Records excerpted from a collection
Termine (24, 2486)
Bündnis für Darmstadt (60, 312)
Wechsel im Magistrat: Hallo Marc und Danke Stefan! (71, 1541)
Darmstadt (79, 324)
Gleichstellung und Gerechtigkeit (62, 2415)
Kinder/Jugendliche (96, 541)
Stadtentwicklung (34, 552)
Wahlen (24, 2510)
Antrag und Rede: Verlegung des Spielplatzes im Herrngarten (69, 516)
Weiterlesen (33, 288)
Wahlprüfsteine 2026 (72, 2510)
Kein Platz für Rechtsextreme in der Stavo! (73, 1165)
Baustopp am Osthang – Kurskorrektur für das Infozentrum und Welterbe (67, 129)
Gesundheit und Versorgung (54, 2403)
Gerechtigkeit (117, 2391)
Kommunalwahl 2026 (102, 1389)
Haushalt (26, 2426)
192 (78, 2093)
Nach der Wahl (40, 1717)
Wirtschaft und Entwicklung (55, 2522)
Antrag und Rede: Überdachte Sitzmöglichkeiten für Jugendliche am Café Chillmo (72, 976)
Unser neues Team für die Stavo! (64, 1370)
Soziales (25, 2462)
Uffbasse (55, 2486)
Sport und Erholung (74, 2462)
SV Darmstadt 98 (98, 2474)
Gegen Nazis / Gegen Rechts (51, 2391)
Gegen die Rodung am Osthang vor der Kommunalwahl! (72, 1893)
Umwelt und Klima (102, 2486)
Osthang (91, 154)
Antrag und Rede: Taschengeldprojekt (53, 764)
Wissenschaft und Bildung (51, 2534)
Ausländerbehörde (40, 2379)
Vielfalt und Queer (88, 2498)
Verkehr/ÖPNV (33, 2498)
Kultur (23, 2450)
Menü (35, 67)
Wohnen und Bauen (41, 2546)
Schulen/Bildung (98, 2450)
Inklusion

Task brief: Each of the entries above is to be repeated exactly.

Exercise output:
Termine (24, 2486)
Bündnis für Darmstadt (60, 312)
Wechsel im Magistrat: Hallo Marc und Danke Stefan! (71, 1541)
Darmstadt (79, 324)
Gleichstellung und Gerechtigkeit (62, 2415)
Kinder/Jugendliche (96, 541)
Stadtentwicklung (34, 552)
Wahlen (24, 2510)
Antrag und Rede: Verlegung des Spielplatzes im Herrngarten (69, 516)
Weiterlesen (33, 288)
Wahlprüfsteine 2026 (72, 2510)
Kein Platz für Rechtsextreme in der Stavo! (73, 1165)
Baustopp am Osthang – Kurskorrektur für das Infozentrum und Welterbe (67, 129)
Gesundheit und Versorgung (54, 2403)
Gerechtigkeit (117, 2391)
Kommunalwahl 2026 (102, 1389)
Haushalt (26, 2426)
192 (78, 2093)
Nach der Wahl (40, 1717)
Wirtschaft und Entwicklung (55, 2522)
Antrag und Rede: Überdachte Sitzmöglichkeiten für Jugendliche am Café Chillmo (72, 976)
Unser neues Team für die Stavo! (64, 1370)
Soziales (25, 2462)
Uffbasse (55, 2486)
Sport und Erholung (74, 2462)
SV Darmstadt 98 (98, 2474)
Gegen Nazis / Gegen Rechts (51, 2391)
Gegen die Rodung am Osthang vor der Kommunalwahl! (72, 1893)
Umwelt und Klima (102, 2486)
Osthang (91, 154)
Antrag und Rede: Taschengeldprojekt (53, 764)
Wissenschaft und Bildung (51, 2534)
Ausländerbehörde (40, 2379)
Vielfalt und Queer (88, 2498)
Verkehr/ÖPNV (33, 2498)
Kultur (23, 2450)
Menü (35, 67)
Wohnen und Bauen (41, 2546)
Schulen/Bildung (98, 2450)
Inklusion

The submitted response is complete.